The domestic and foreign initiatives – from the effort to overturn the election five years ago to recent moves and warnings – erode not only domestic and international jurisprudence. However, the issue goes deeper.
These actions jeopardize the very concept of a civilized world.
A moral purpose of a functioning society is to prevent the dominant from attacking and exploiting the weaker. Failing that, we would be locked in a brutish war where survival of the strongest prevails.
This concept lies at the center of America’s founding documents. This is also the heart of the postwar international order championed by the US, which stresses collective action, popular sovereignty, fundamental freedoms, and the rule of law.
But, it is a vulnerable principle, frequently ignored by those who would exploit their influence. Maintaining it demands that the powerful have a sense of duty to refrain from seeking immediate gains, and that society ensure they answer for their actions should they falter.
Absolute power does not make right. It results in uncertainty, upheaval, and hostilities.

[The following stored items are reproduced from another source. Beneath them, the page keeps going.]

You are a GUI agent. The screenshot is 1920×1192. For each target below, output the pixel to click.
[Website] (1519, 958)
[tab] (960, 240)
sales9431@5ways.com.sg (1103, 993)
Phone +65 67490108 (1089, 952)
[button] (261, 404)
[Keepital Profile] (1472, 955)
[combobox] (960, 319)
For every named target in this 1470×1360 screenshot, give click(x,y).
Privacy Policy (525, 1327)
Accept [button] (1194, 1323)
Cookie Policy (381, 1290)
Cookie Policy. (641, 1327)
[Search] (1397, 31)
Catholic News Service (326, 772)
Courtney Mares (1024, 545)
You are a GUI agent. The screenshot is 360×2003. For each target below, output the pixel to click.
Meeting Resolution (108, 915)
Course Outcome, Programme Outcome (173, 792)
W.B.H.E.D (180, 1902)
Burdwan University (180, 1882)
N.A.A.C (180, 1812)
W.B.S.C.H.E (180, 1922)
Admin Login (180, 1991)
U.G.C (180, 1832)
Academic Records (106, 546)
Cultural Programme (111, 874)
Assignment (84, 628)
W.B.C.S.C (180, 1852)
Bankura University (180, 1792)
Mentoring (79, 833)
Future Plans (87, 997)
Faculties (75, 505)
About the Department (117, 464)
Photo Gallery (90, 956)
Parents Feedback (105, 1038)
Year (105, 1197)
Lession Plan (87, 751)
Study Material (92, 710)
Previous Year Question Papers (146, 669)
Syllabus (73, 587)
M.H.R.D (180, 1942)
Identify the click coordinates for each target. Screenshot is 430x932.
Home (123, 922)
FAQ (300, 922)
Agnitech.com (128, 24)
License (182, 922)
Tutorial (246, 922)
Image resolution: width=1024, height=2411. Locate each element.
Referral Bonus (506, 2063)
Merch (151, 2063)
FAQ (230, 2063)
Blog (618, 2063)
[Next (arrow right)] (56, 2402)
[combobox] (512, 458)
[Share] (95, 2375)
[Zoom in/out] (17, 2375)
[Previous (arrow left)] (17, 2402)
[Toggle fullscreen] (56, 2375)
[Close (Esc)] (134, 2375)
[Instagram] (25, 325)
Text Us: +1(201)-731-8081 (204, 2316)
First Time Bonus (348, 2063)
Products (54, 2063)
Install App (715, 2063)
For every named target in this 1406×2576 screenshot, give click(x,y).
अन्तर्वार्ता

Each instance individuals, companies, or nations that are richer and more powerful attack and exploit those that are not, the framework of our shared norms unravels. If such aggression are left unchecked, the structure collapses. Allowing it to persist, the world can fall into instability and violence. History provides ample precedent.
Today, we live in a international landscape grown vastly more unequal. Influence and wealth are held by fewer hands than ever before. This encourages the privileged to take advantage of the disadvantaged because they act with a sense of untouchable.
The wealth of a small group of tycoons is almost beyond comprehension. The power of major corporations in technology, energy, and aerospace spans much of the globe. AI is poised to further concentrate economic and political clout further. The offensive capability of the leading countries is unmatched in the annals of time.
Supported by a compliant faction and a pliant high court, the presidency has been turned into the most dominant and unchecked entity of state power in history.
Put it all together and you grasp the threat.
An unbroken thread ties earlier lawless actions to present-day menaces. These were founded upon the overconfidence of absolute power.
You see much the same in international affairs: in military conflicts, in strategic threats, and in the rampant monopolization by massive conglomerates.
However, strength without restraint does not establish right. It produces uncertainty, upended order, and war.
The lessons of the past reveal that frameworks designed to check the powerful also safeguard them. Absent these limits, their relentless pursuit for increased control and resources eventually cause their collapse – taking down their corporations, nations, or empires. And threaten world war.
This kind of lawlessness will cast a long shadow over international stability – and indeed civilized conduct – for a long time.